Got one for my daughter this past Christmas to replace her aging ASUS MeMO Pad 7. For the price, it's quite nice -- and is a later version, so no exploding battery.

Beyond specs, the different OS versions attributed to the increase in performance too. I noticed this as I just went to a Samsung GRAND Prime from a Samsung Avant. Pretty much the same specs, but the former runs Android 5.1 while the latter was stuck at 4.4. I wasn't expecting such a night and day different. Just something to think about when moving up to new devices - the OS matters quite a bit. It also saved some dollars since the Shield is $200 and the other tablet I was considering (Samsung Tab 8) was $350.

And... first thread in the new forum!


----------



## OneMoar (Feb 12, 2016)

the shield is the best bang for the buck atm
I would love to see a 10 inch 1080p version


----------



## Sir B. Fannybottom (Jun 24, 2016)

I actually went the reverse of you! Had a shield and was tire of the poor batterylife and got a memopad 7 for cheap. I rooted it and its pretty snappy with great batterylife


----------



## FreedomEclipse (Jul 27, 2016)

I have the shield and i concur the battery life is pretty shit. My LG Gpad 8.3 would last upto a week with low use on a single charge while the shield dorsnt stretch that far with a single charge. 

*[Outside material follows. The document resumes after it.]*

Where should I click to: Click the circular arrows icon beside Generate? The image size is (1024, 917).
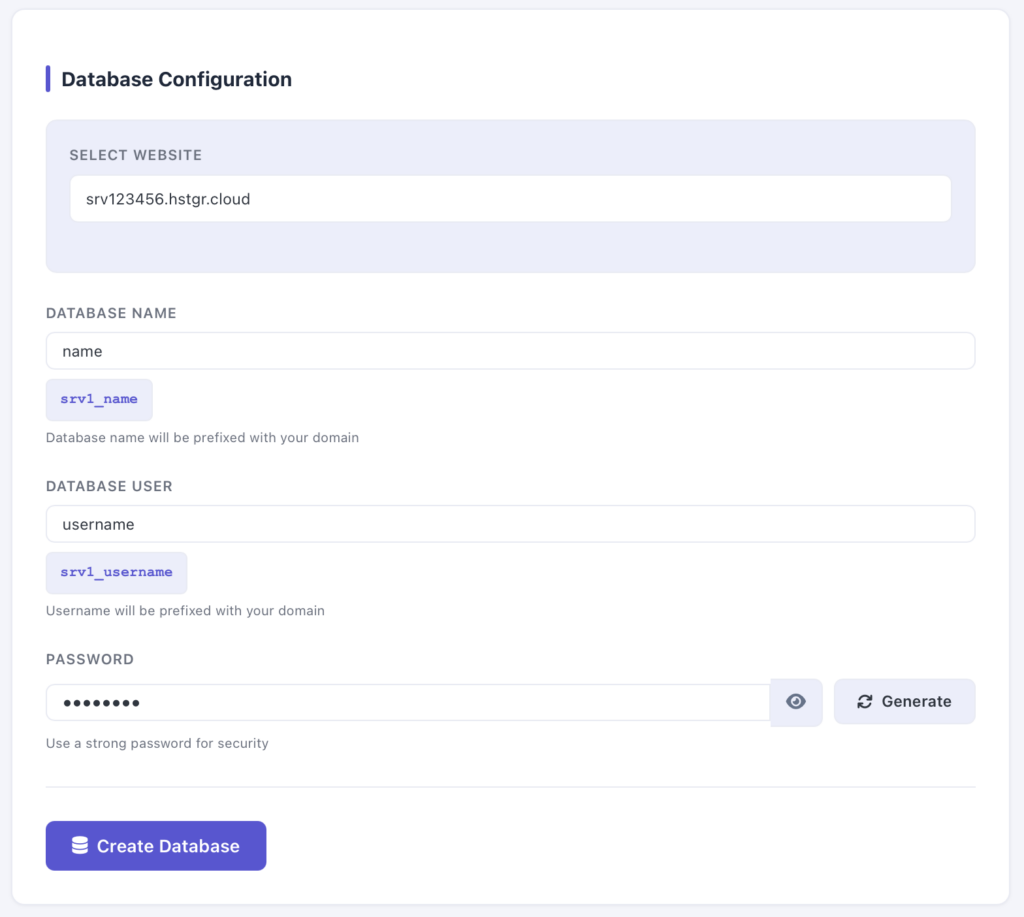click(x=865, y=701)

Gpad was old though and wouldn't run 60 fps youtube videos at 1080p so it was time for it to retire... 

I tried to flash a custom rom to it but LG locked thr bootloader with their last 4.4.2 update. Couldn't find a way to get around it and trawling the internets pretty much threw up loads of hits with people in the same boat. Theres no way to root or install a nee rom if you've installed yhe final update from LG.

And the irony is that LG are done with supporting the 8.3 so you are forced to stick with an old and bloated android OS or buy a new tablet. 

So far the shield has been ok. I miss the tap to wake function though and the side buttons need to stick out a little more to make them easier to press but thats about it.


----------